What"s the most common misperception about your licensing policies that you"d you like to dispel? That Software Assurance is about more than just the upgrade. That"s why we want to make sure there is a high correlation of happiness of customers or renewals of customers, etc. We want customers to actually understand what they have, to actually try those benefits and see the value they"ll get in that. And we want to make sure we"re moving that dial. There are numbers of customer case studies where we"ve seen, as they activate things, their perception changes of the nonupgrade portion. And we want to continue to enhance that value such that people stop thinking about it as just an upgrade.

What sort of pressure are you facing to make changes to your licensing policies as a result of the growing popularity of open-source software, particularly outside the U.S.? Obviously the open-source competition is something that is real, not just overseas vs. here. ... It is becoming a rational conversation around total cost of ownership and things like that. And it"s not really related to licensing.

What would you like to see happen during the next year that would make you feel you really made progress? If we change the perception of licensing to being an enabler of buying Microsoft product versus some perceptions, be they real or misplaced, that it"s difficult to navigate. I want it to be: Figure out what you want to buy and then the licensing is just a conduit to buy that -- not having licensing viewed as a complex hurdle that you have to get over at Microsoft.

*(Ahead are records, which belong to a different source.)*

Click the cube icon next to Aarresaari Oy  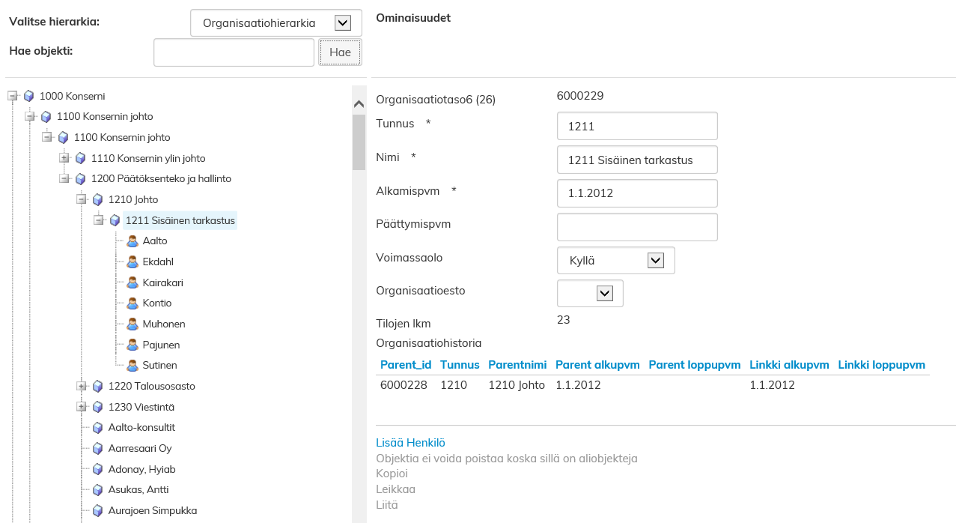(97, 449)
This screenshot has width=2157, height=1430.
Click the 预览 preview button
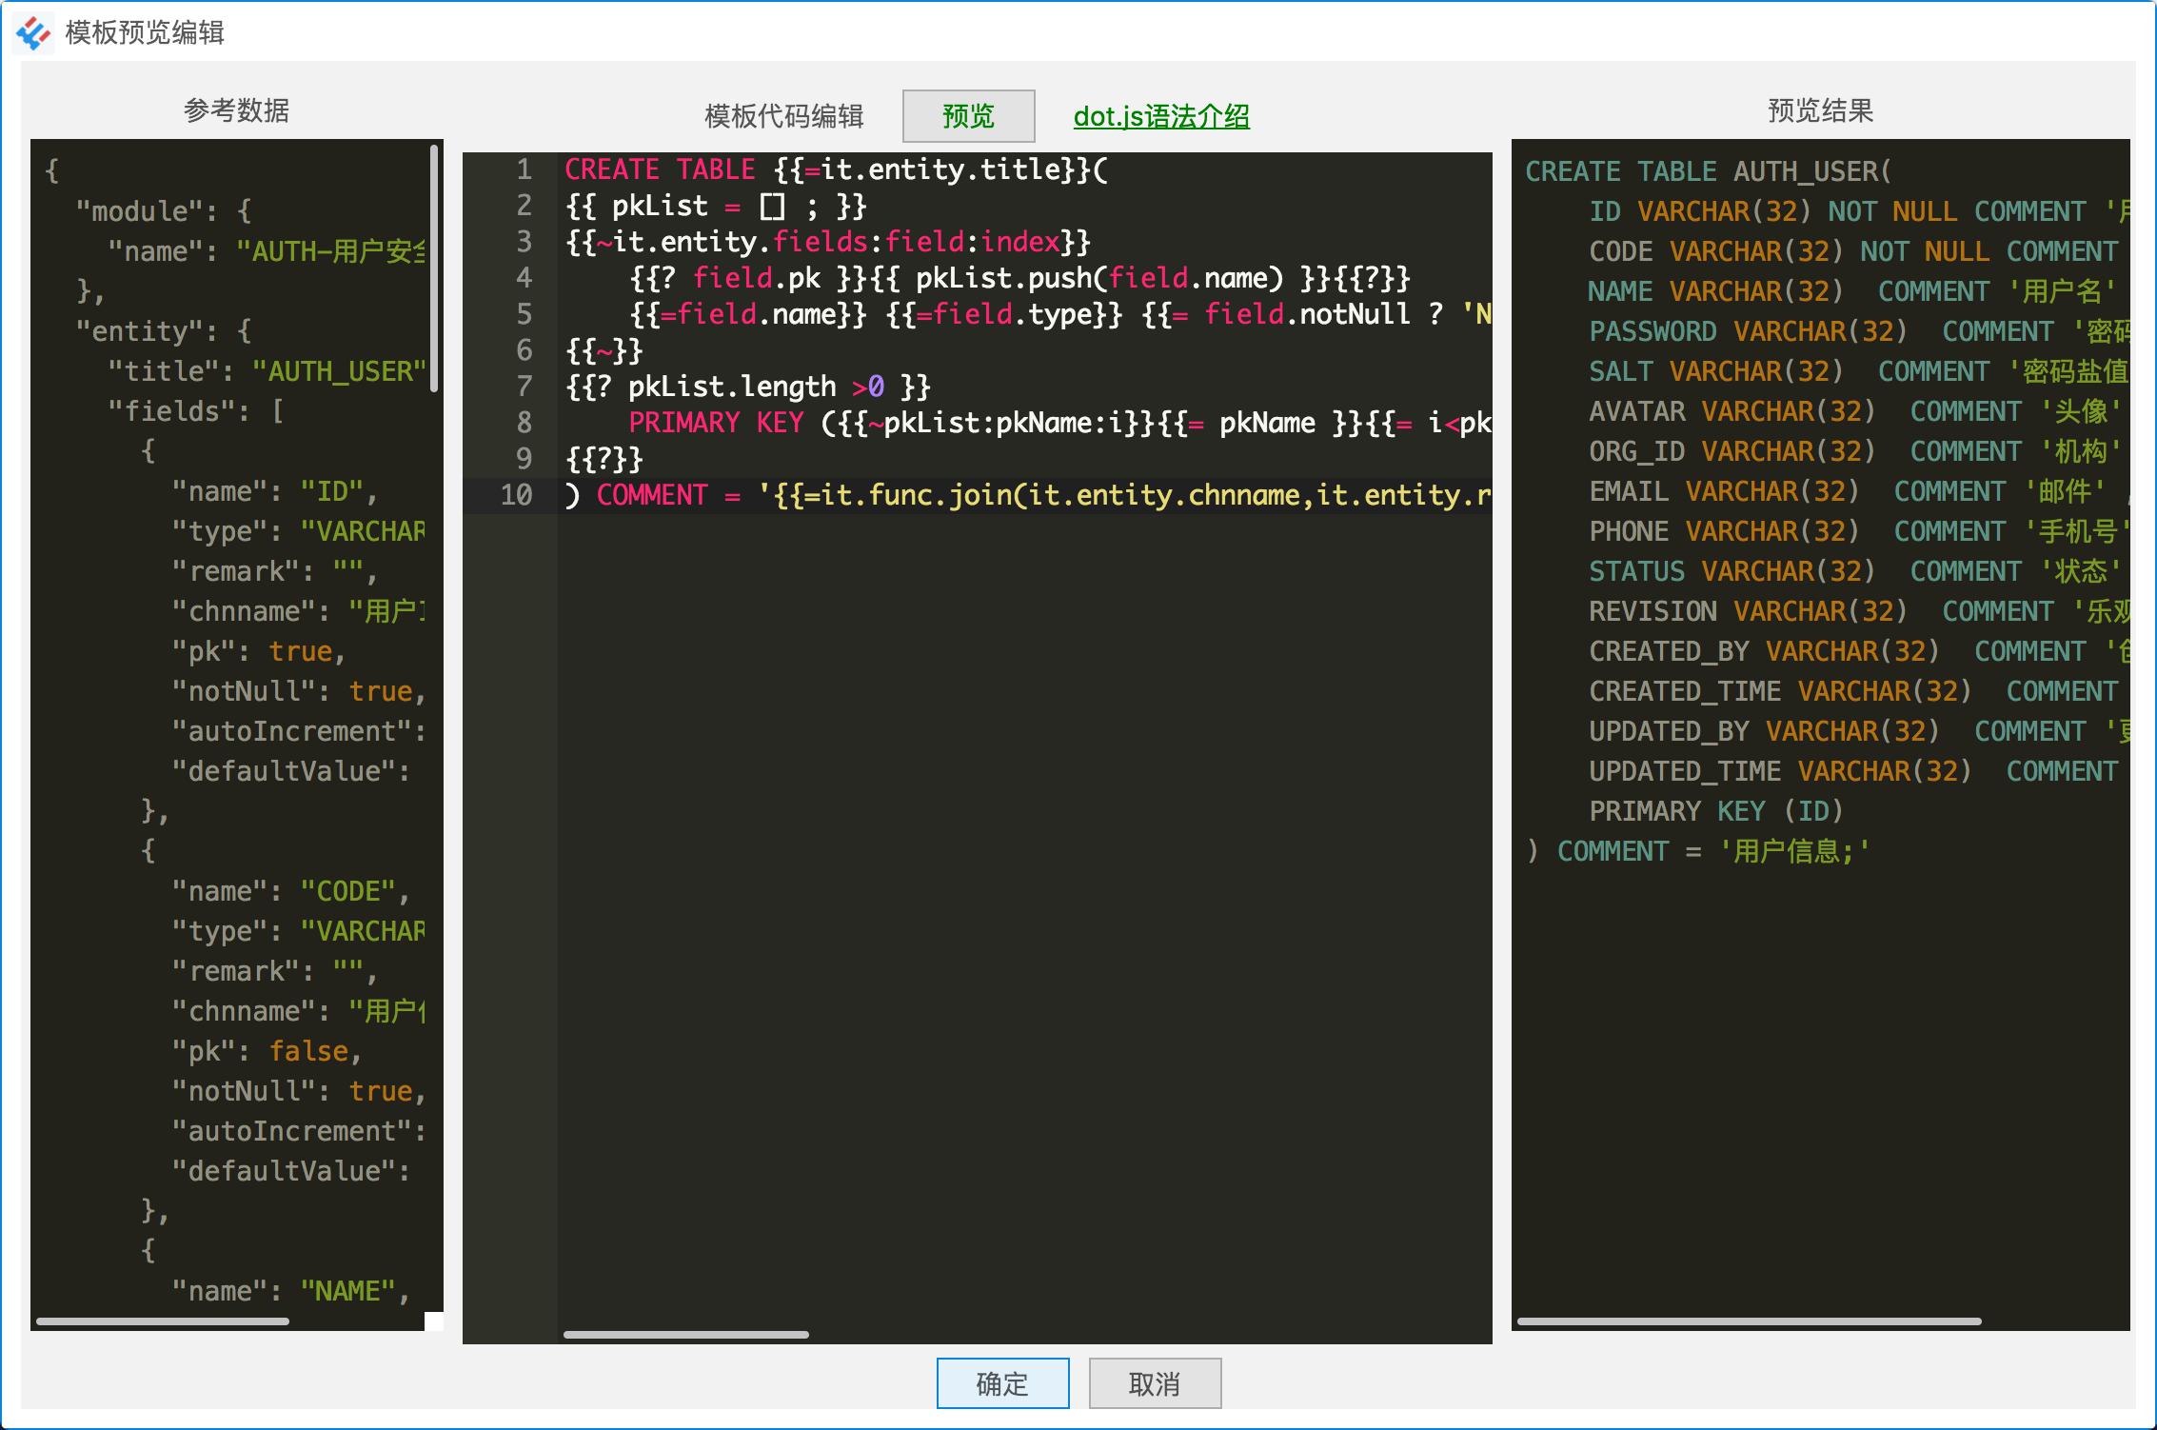click(x=968, y=116)
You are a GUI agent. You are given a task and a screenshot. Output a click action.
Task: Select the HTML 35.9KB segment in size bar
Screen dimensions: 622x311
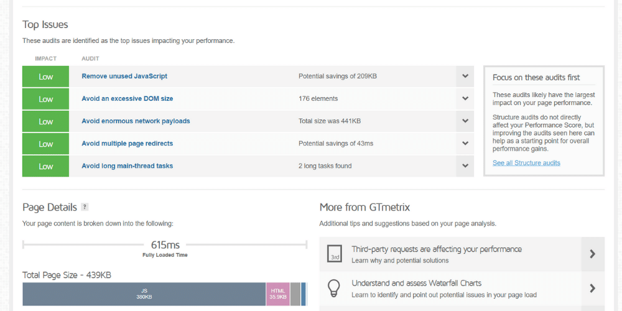(278, 294)
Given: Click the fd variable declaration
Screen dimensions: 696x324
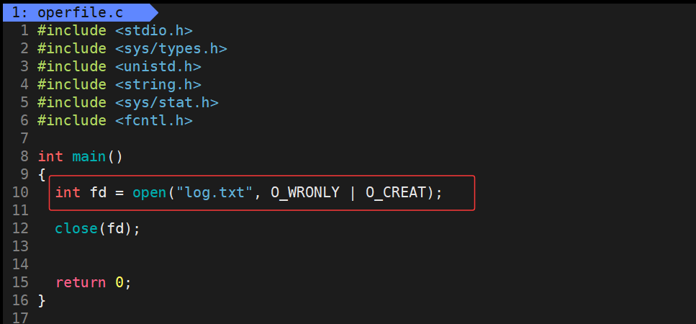Looking at the screenshot, I should coord(98,192).
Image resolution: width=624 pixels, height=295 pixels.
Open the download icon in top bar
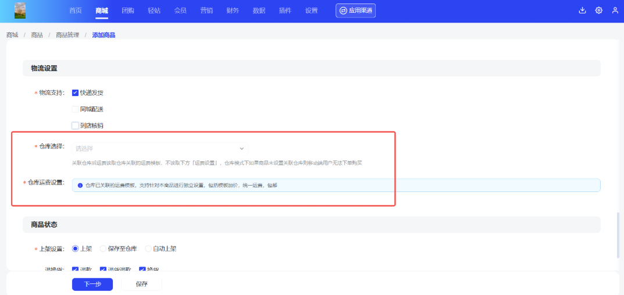582,10
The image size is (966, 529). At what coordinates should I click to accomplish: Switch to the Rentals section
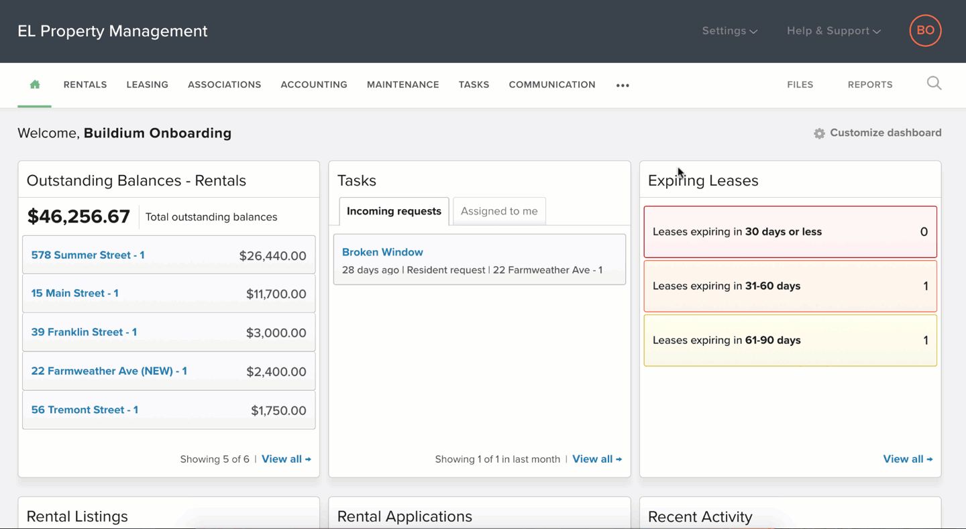pyautogui.click(x=85, y=84)
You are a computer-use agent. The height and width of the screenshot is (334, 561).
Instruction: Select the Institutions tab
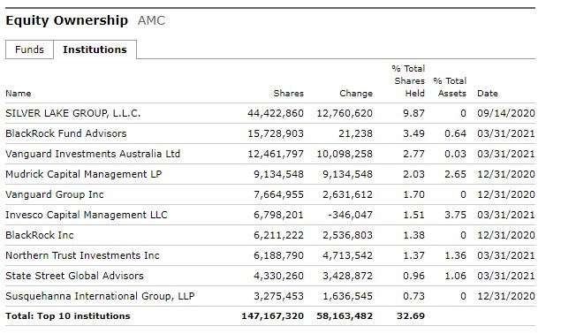point(95,49)
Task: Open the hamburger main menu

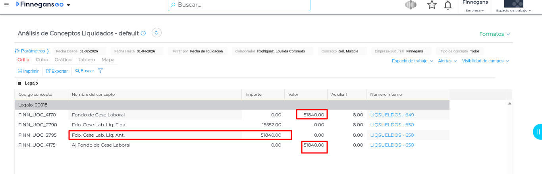Action: click(7, 5)
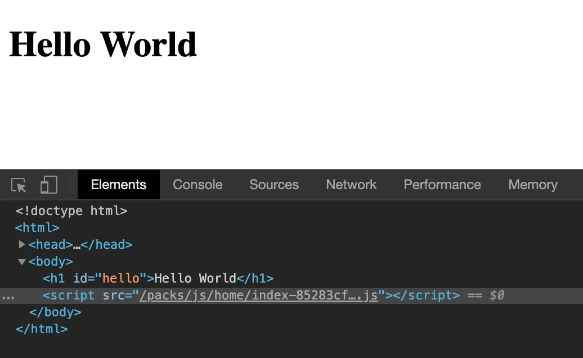583x358 pixels.
Task: Click the three-dot actions on script row
Action: point(8,297)
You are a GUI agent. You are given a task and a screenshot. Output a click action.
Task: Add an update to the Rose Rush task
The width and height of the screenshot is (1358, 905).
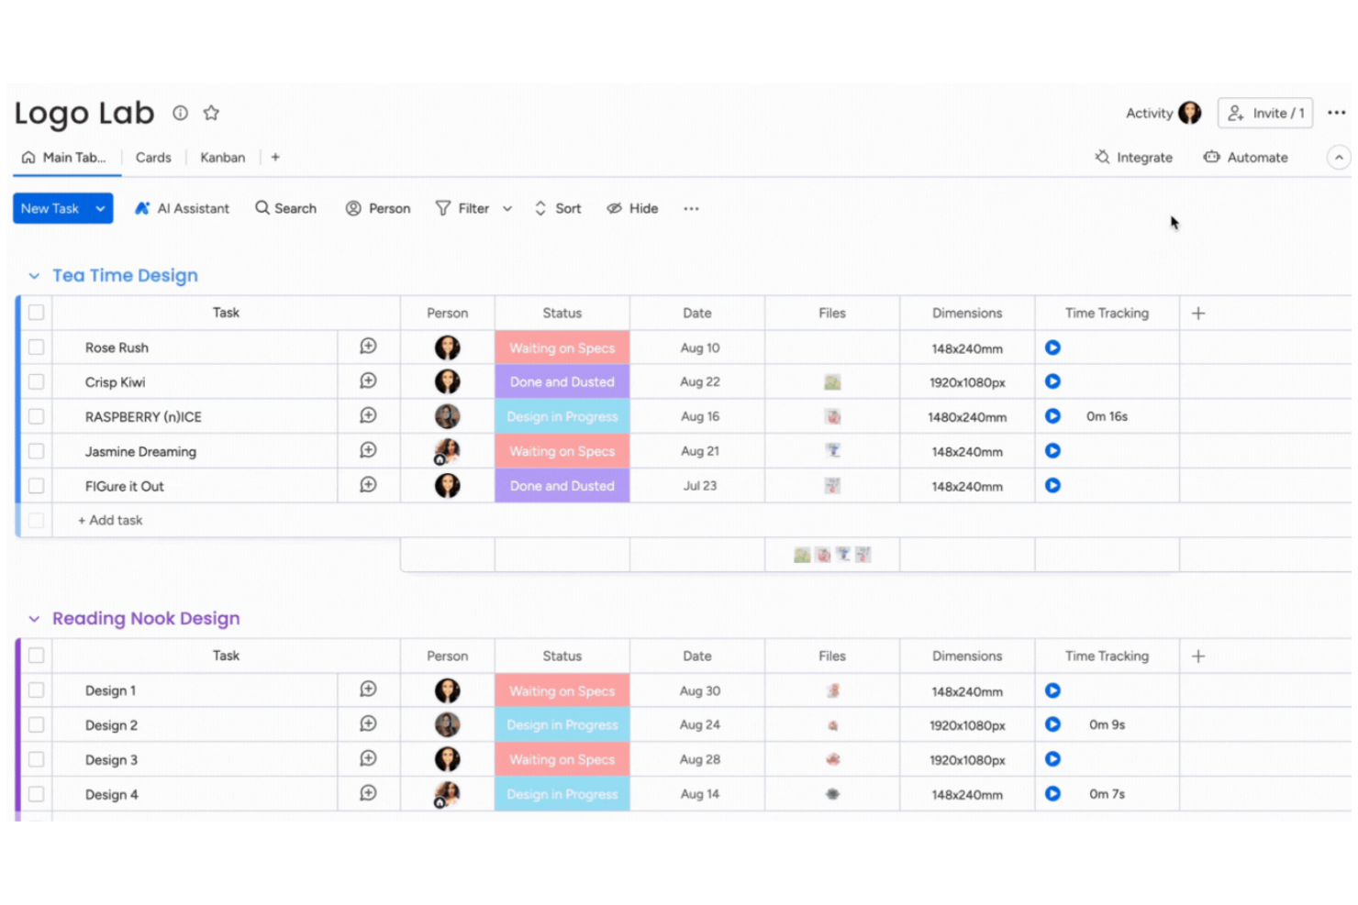click(368, 347)
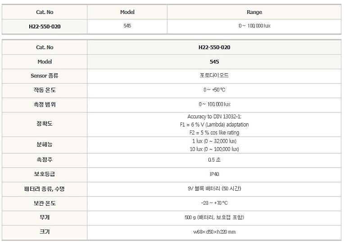This screenshot has width=344, height=243.
Task: Click the top table range value 0 ~ 100,000 lux
Action: (254, 26)
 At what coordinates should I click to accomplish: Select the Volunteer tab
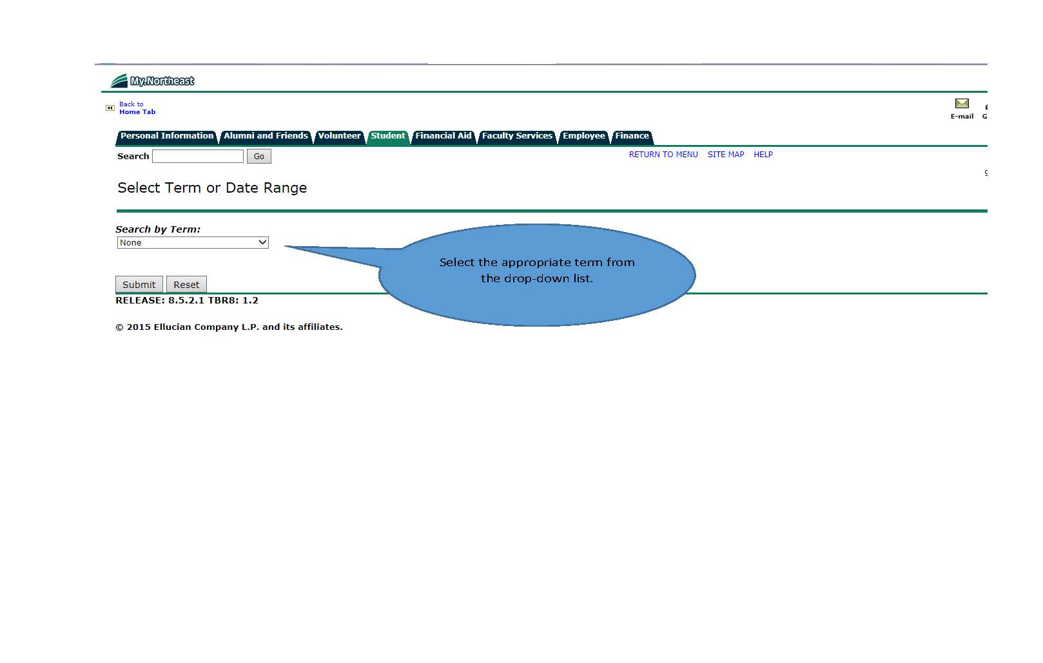339,136
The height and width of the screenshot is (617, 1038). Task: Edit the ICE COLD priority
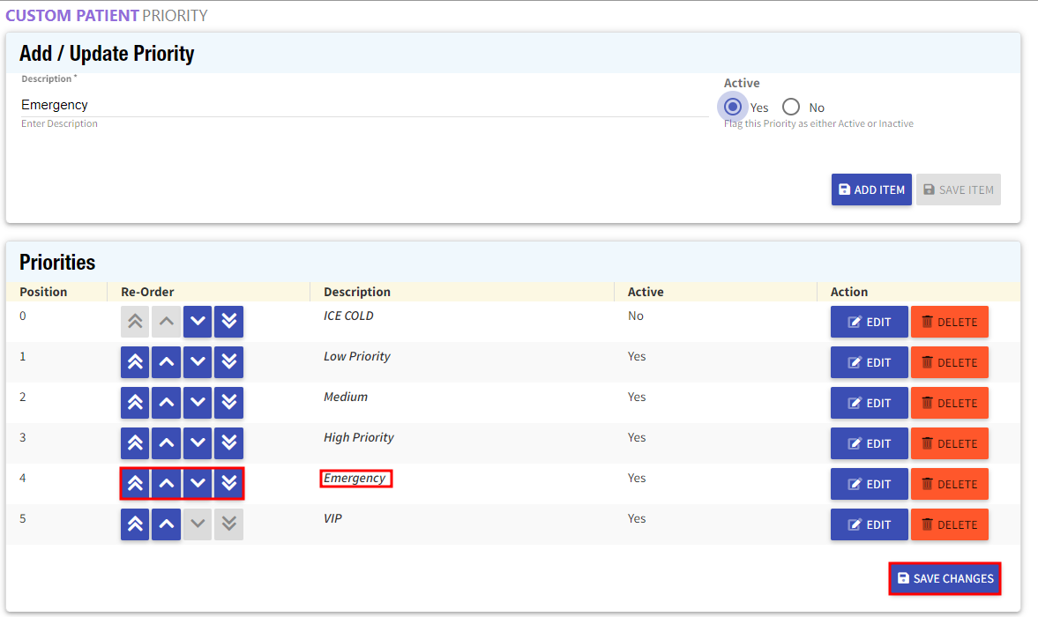(869, 322)
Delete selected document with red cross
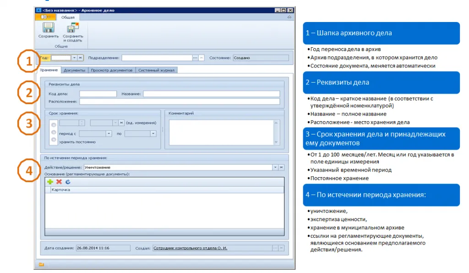Screen dimensions: 469x273 click(x=59, y=182)
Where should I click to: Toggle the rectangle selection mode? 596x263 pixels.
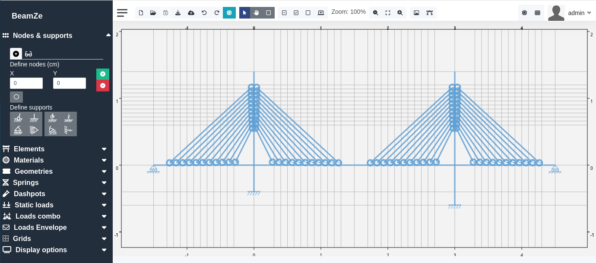coord(269,13)
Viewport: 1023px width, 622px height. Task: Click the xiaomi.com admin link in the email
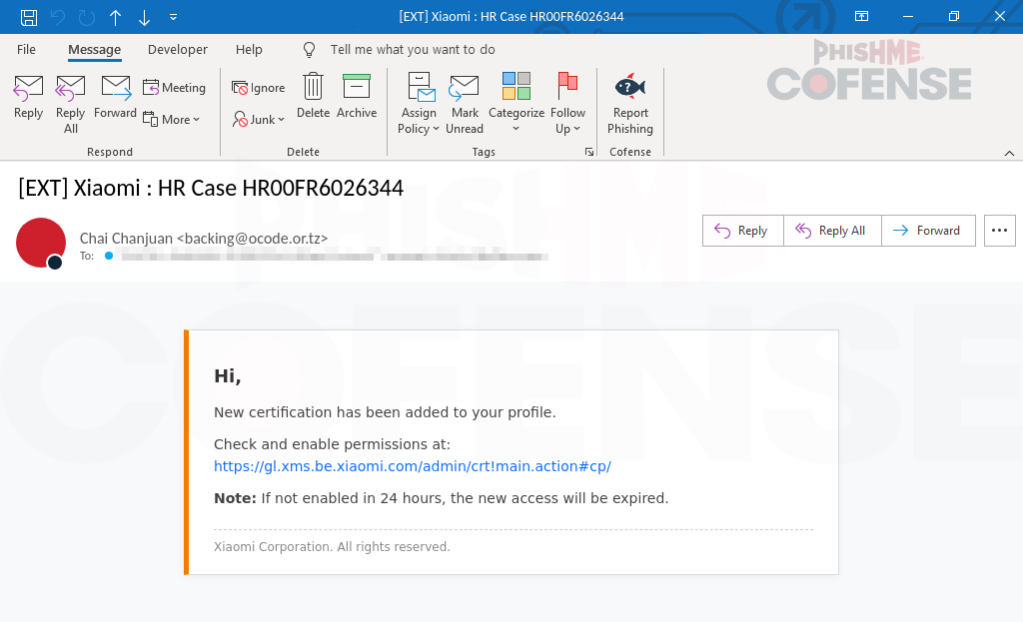[412, 466]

What"s up with the Microsoft Capital financing program? It was something I started over in treasury, and we moved it over here because it more naturally fits with the flow. As we drilled into where complexity and dissatisfaction exists on licensing -- offering customers choice and eliminating complexity and offering flexibility -- sometimes that"s about the payment stream and the flexibility around that versus just the bits and the bytes and the benefits. Microsoft Capital gives us the ability in a targeted way, and in an almost infinitely flexible way, to address those payment streams for different customers in different ways to meet their needs. ... We can make it seamless for a customer because it"s Microsoft that"s providing it.

To what degree do companies pay interest when they go through the Microsoft Capital financing plan? They are arm"s-length agreements. It depends on the risk profile of the company. It depends on the program. It depends on what we"re trying to achieve from it.

Are there cases where no interest is involved, due to the large nature of the contract, and its main purpose is to give a customer a more flexible payment scheme? Sometimes, yes. And sometimes when they roll out a program, it"s a "90-day same as cash" [program]. Or, as we"re seeing the uptake of a market, there may not be interest involved in it.

How popular has this program been? Have many people taken advantage of it? We didn"t go with a shotgun approach. We went more with a rifle approach. In the very targeted ways we"ve done it -- to address certain places, certain markets, certain customer needs -- we"ve actually had significant uptake. We were going to scale it in a very logical, prescriptive way. Basically, we"ve started it at the lower end of the market where cash flow is somewhat of an issue, where people are thinking about overall IT spend. And we have offerings that map to that. With the high enterprise need, it"s about some of that flexibility around payment terms. And we"re trying to make sure we go where the most customer need is.

We"re extremely happy with the success we"ve had thus far, and it just makes sense to deploy it more places.